Everything from the line that contains "You are a GUI" to the final line of the data, both ends included, must be set down exactly, apart from the pictures.

BEGIN INPUT RECORDS

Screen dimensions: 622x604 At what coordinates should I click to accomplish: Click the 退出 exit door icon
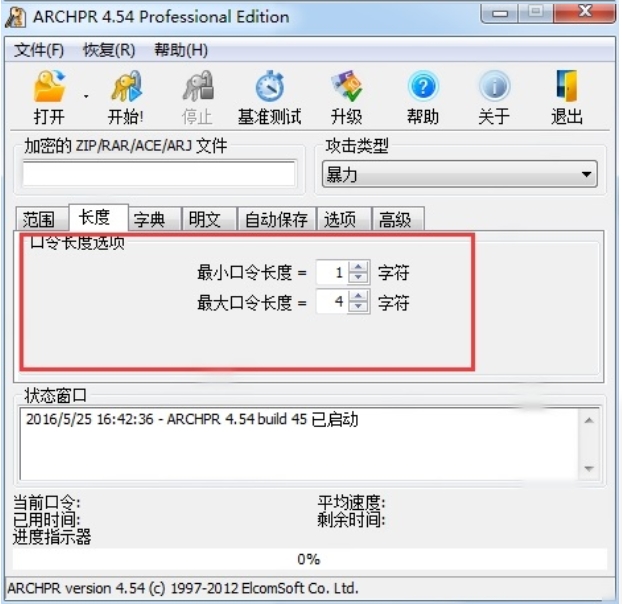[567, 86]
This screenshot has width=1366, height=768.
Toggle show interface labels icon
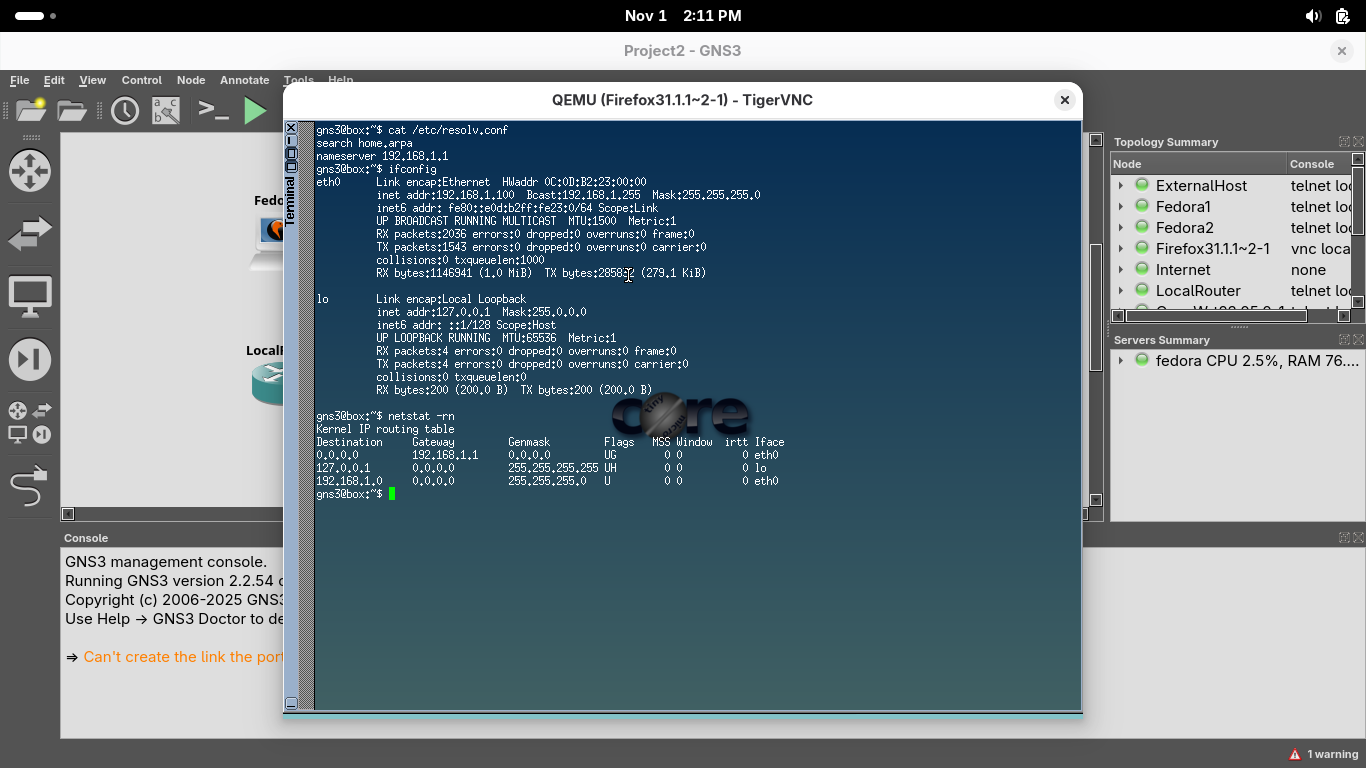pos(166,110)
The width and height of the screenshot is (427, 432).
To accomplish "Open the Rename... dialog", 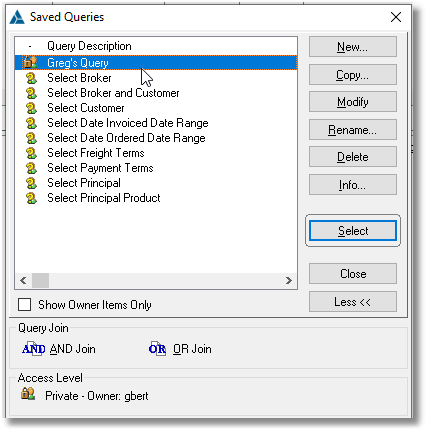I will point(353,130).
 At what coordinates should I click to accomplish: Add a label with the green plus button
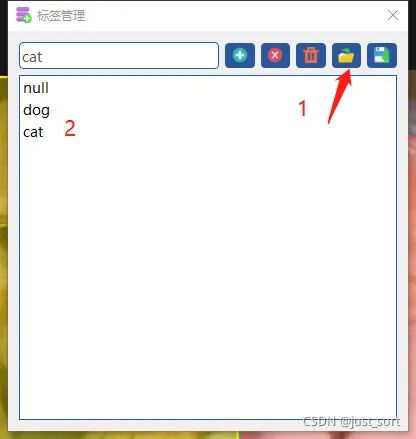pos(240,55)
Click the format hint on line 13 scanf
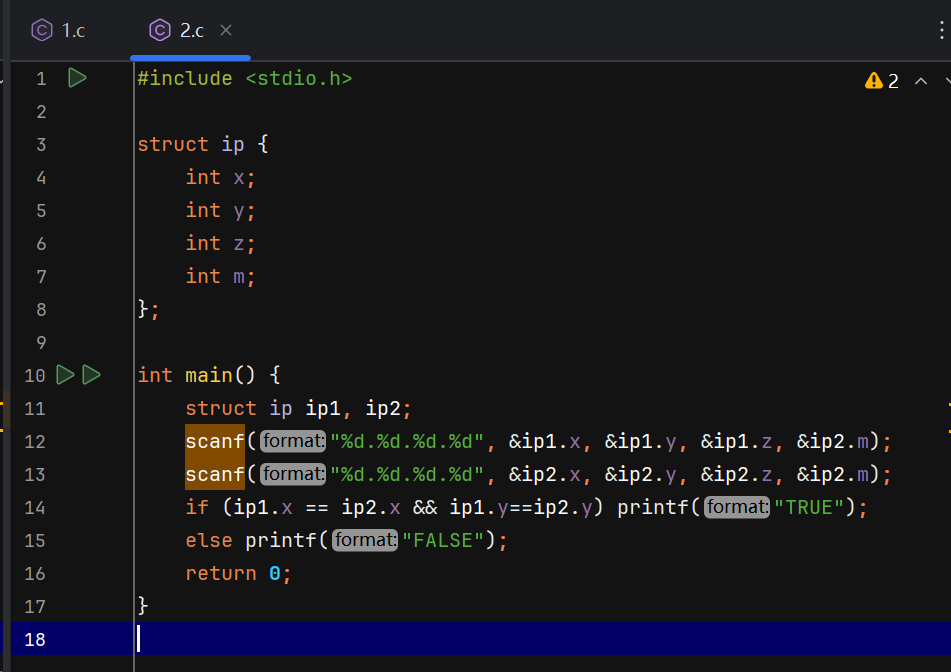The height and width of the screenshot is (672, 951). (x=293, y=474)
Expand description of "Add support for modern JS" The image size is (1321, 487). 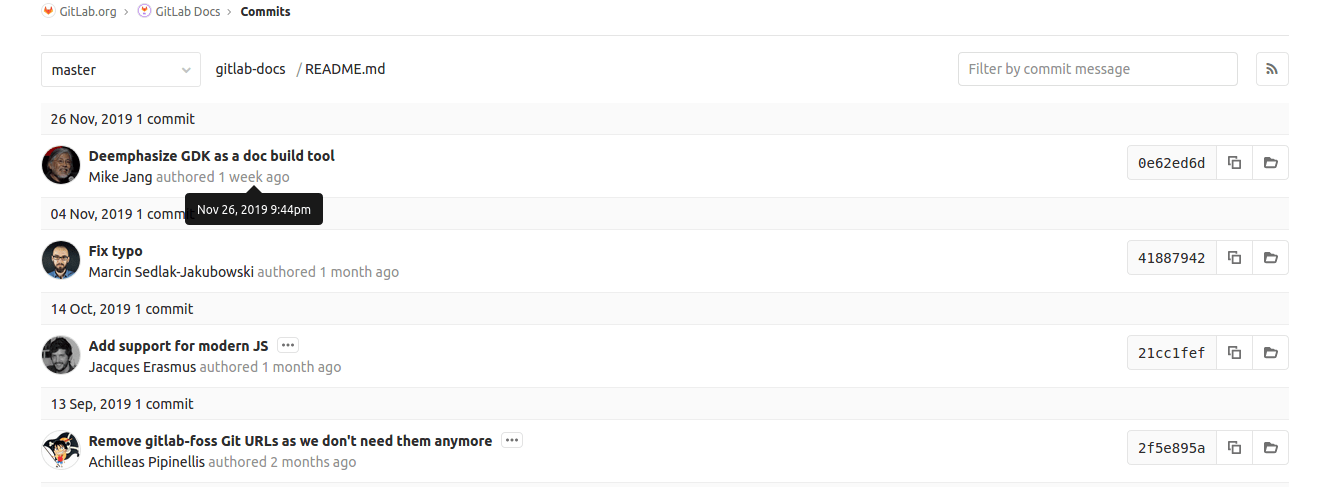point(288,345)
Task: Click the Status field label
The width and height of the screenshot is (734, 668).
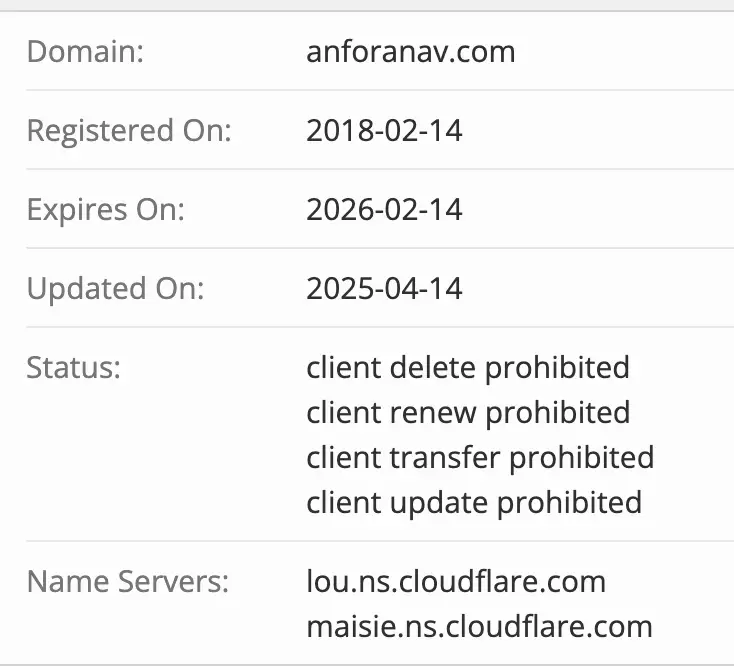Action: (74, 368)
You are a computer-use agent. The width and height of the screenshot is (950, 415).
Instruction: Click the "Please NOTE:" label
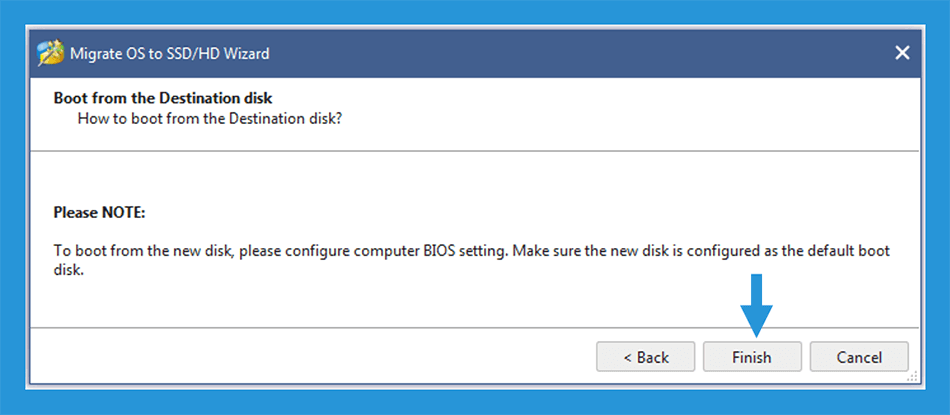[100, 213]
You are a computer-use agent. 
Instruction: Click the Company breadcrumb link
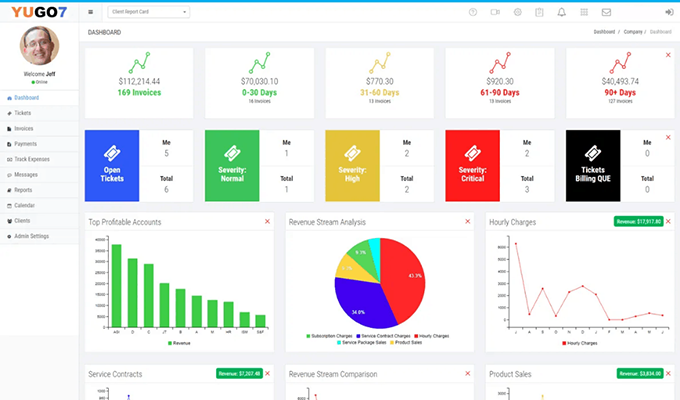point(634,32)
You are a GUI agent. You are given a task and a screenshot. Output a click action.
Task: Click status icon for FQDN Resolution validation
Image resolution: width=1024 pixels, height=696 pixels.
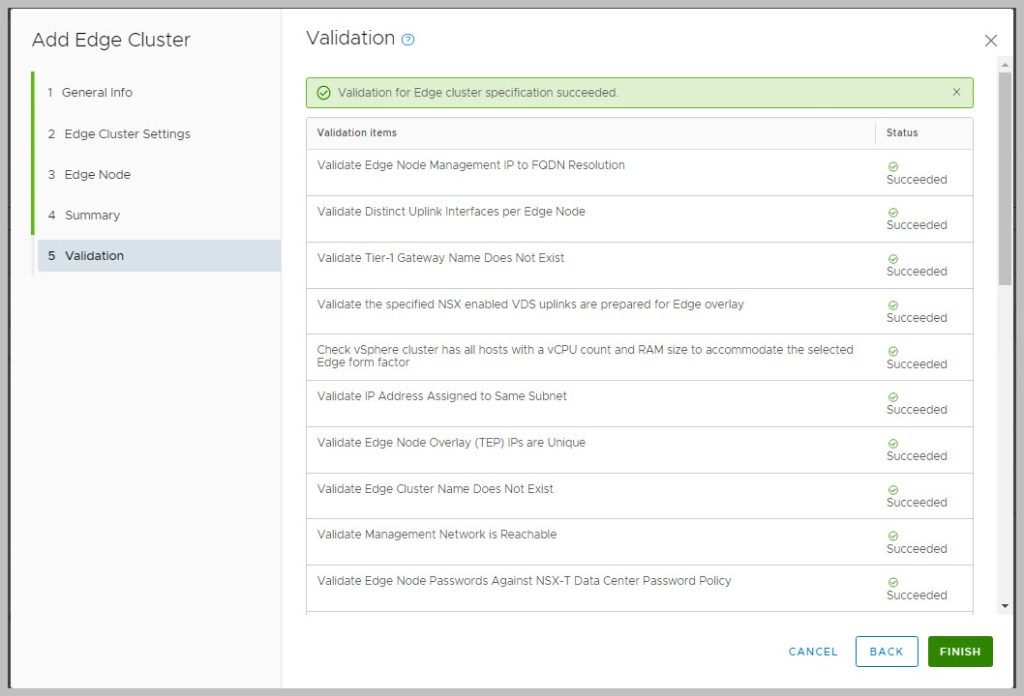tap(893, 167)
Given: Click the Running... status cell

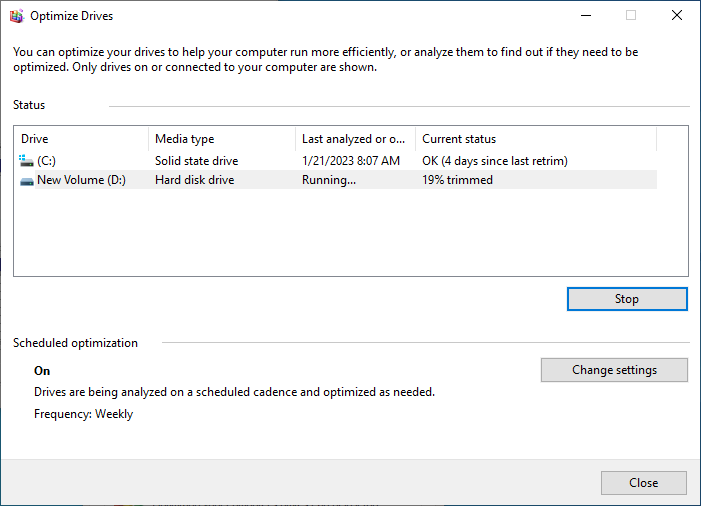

END INPUT RECORDS

> [RESPONSE]
You are a GUI agent. You are given a task and a screenshot. Output a click action.
Task: Click status icon for FQDN Resolution validation
Image resolution: width=1024 pixels, height=696 pixels.
tap(893, 167)
Given: Click the Running... status cell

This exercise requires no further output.